At Bandwidth, we are always looking for ways to improve our processes and uptime. And implementing ChatOps did just that. In this post I’ll show how ChatOps can help add a 9 to your service’s uptime. ChatOps, a term coined by GitHub, is an approach to managing technical and business operations through a group chat room. Chat applications like Slack, HipChat, Skype, and others are pervasive communications tools used in software organizations. With a few add-ons, these chat applications can also be a great tool to increase your services uptime.
Four Phases of an Outage
A service outage can be broken down into four phases — detection, response, diagnosis, and resolution. Let’s look at each phase and how ChatOps can help each phase.
The detection phase is all about your monitoring. You want to detect a site issue as quickly as possible and notify the right people who can respond, diagnose, and resolve the issue.
ChatOps helps the detection phase by notifying the right people quickly. Create a chat room dedicated to monitoring alarms and add all of the right people to that room. Integrate your monitoring tools into your Chat application by sending alarms to the room. For example, at Bandwidth the Communications API team has all monitoring alarm emails sent to the catapult-alarm channel using the Slack E-Mail add-on. Individuals in the room can control how to best be notified when new messages arrive in the room.
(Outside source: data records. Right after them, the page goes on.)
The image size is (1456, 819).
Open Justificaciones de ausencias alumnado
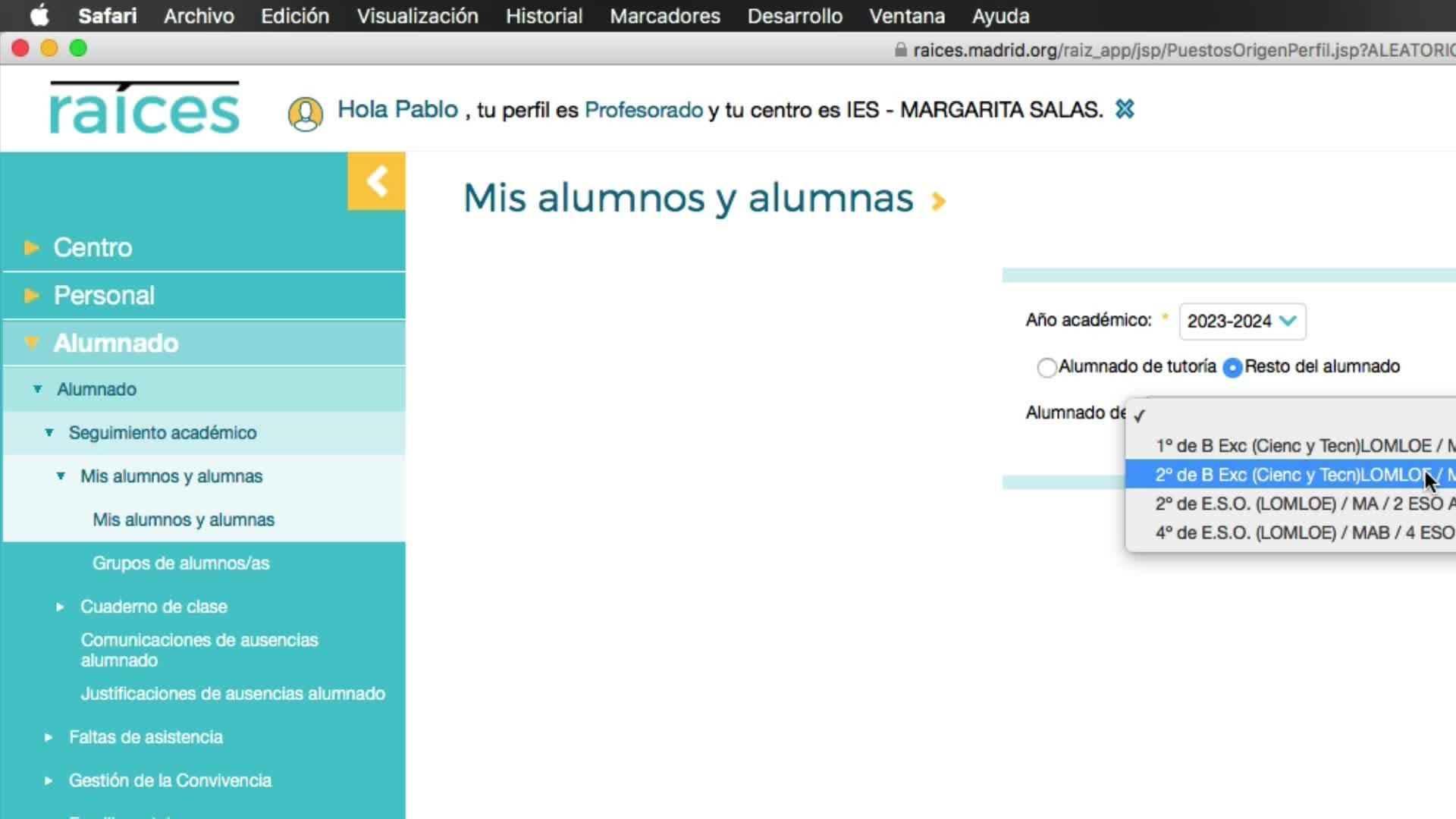(x=233, y=693)
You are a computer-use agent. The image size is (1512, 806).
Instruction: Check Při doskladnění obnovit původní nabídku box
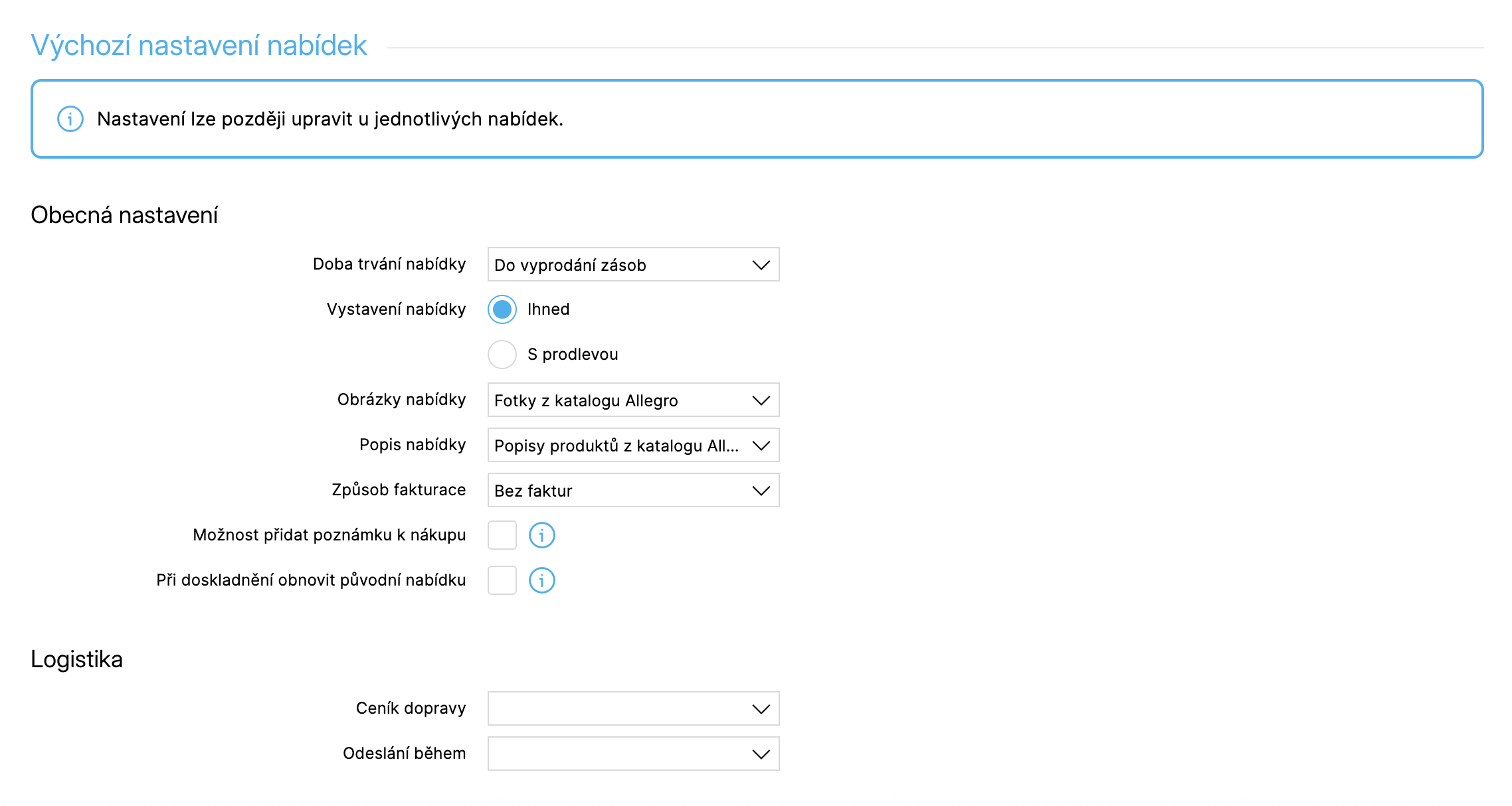point(502,580)
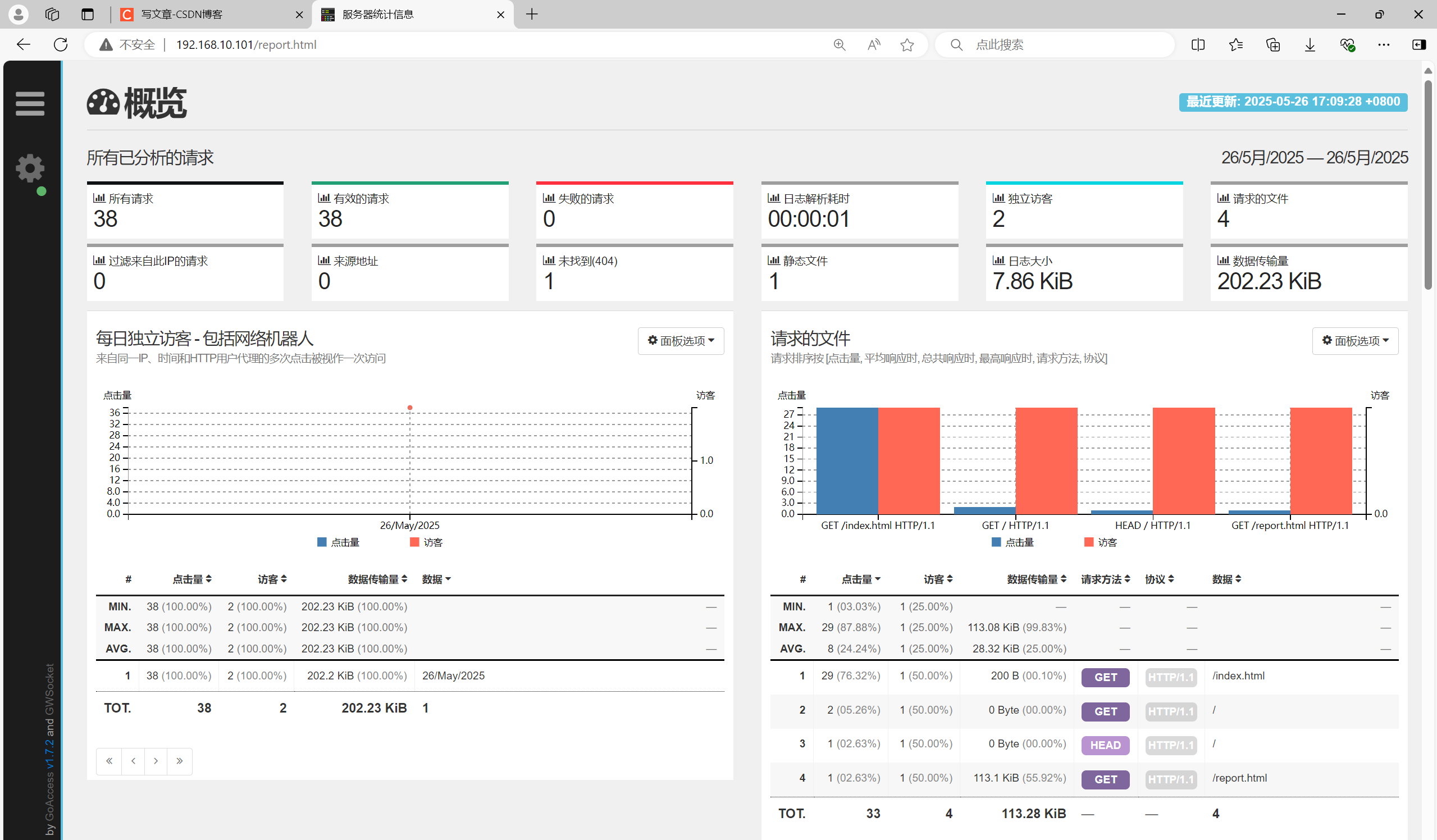Viewport: 1437px width, 840px height.
Task: Click the v1.7.2 GoAccess version link
Action: tap(49, 754)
The response phase is the time between when the outage was detected and the time it takes for someone to begin looking into the issue.
Using the monitoring alarm room created for the detection phase above, ChatOps can reduce the response time because the members of the room will be notified on their phones wherever they are located. With the right ChatOp add-ons, team members can begin looking into the issue right in the chat room by typing in appropriate commands for a chat bot. A chat bot is a custom add-on that responds to your commands. For example, at Bandwidth on the Communications API team we have a chat bot named catbot. Any member on the team, including non developers, can type in “catbot health” to the alarm room and get the state of over 100 alarms.